A House postal reform bill (HR-5719) that would remove postal employees and retirees from the general FEHB population “would affect how health care is provided to all federal annuitants and employees,” the Congressional Budget Office has said.

The CBO analysis is the first official assessment of the impact of splitting the pool of FEHB-covered persons as proposed in that bill, which has cleared the committee level in the House. That committee vote is considered a major step toward postal reform since the issue has languished in the House for many years. A Senate bill similar in many ways has bipartisan support; although time is fast running out for further action this year sponsors believe momentum is building for eventual passage.

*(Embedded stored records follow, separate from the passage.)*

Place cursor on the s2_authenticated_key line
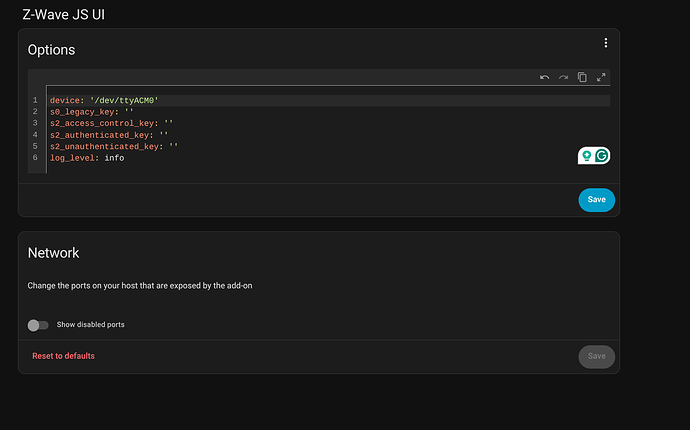690x430 pixels. [x=109, y=135]
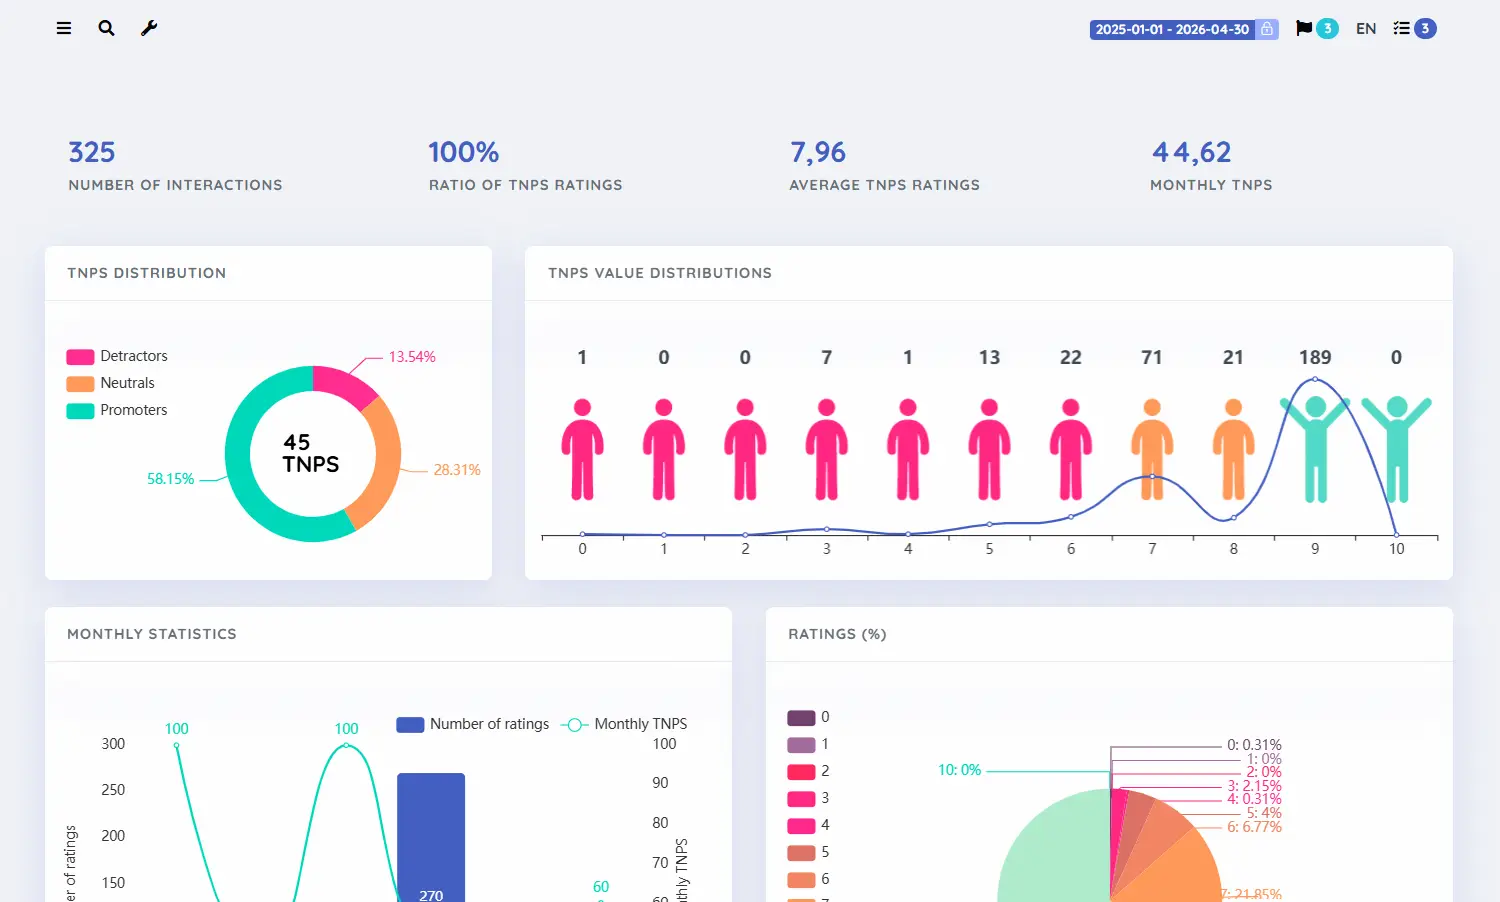This screenshot has height=902, width=1500.
Task: Click the rating 2 color swatch in Ratings legend
Action: coord(801,772)
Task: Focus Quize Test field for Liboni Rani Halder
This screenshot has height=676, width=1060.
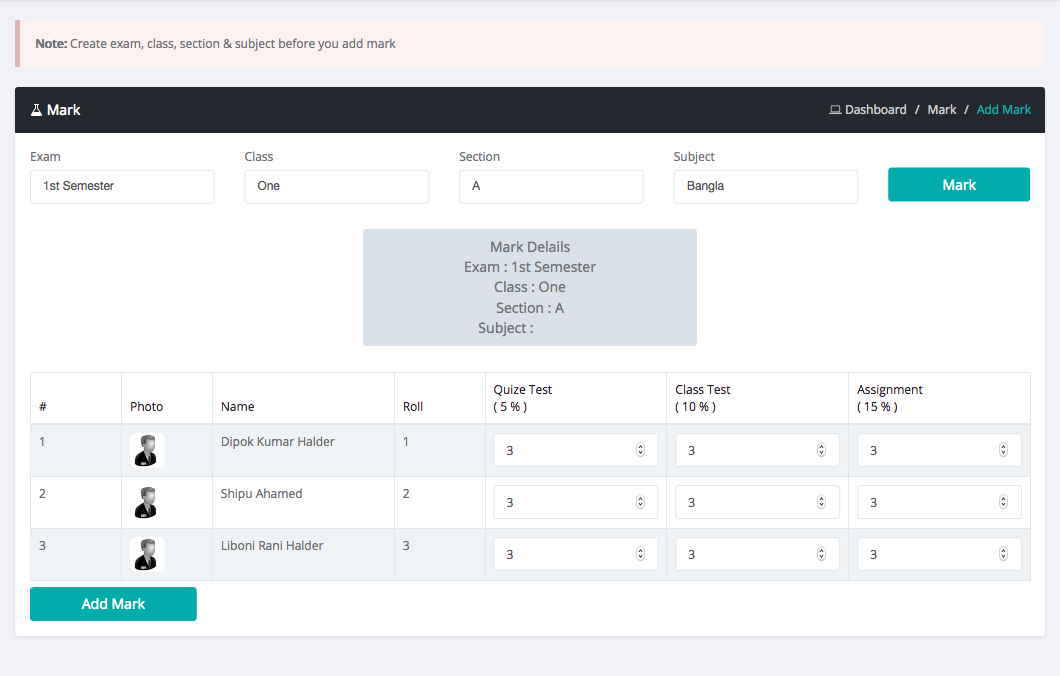Action: (564, 554)
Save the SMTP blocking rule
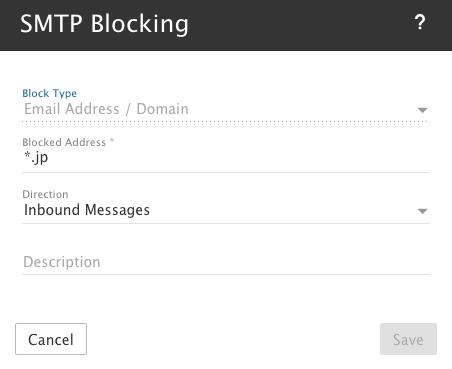 point(408,339)
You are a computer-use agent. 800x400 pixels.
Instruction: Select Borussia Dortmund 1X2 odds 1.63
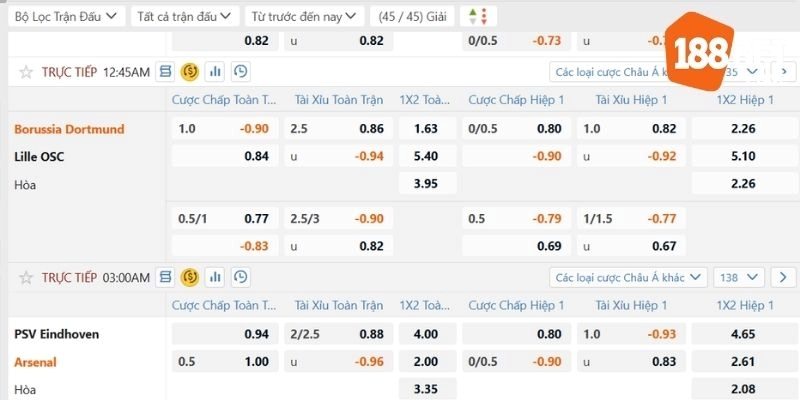pyautogui.click(x=428, y=129)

The bill would create a new “Postal Service Health Benefits” program similar to the FEHB, with premiums based on the expected health care costs of only those USPS employees, annuitants and dependents who participate in the program; as with the FEHB, premiums for postal employees and annuitants would be the same for a plan. Meanwhile, premiums for those remaining in the FEHB would be based only on that population. CBO projected that those premiums would decrease somewhat “because nonpostal enrollees cost FEHB plans slightly less than postal enrollees, on average.”

Also under the bill, postal retirees would be required to enroll in Medicare Part B (covering physicians and related services) when eligible at 65, and plans in the new postal health program would have to participate in Medicare Part D (prescription drugs). The result would be to shift some of the costs of postal retirees onto the Medicare program, with the result that “PSHB premiums for postal employees and annuitants would be lower than the FEHB premiums those people will face under current law.”

However, at the same time, because postal retirees would be compelled to enroll in Medicare, all would have to pay its premiums, adding a new cost for those who otherwise would not have paid them.

The CBO cost estimate did not translate the potential impacts of those moving pieces into dollar terms for individuals.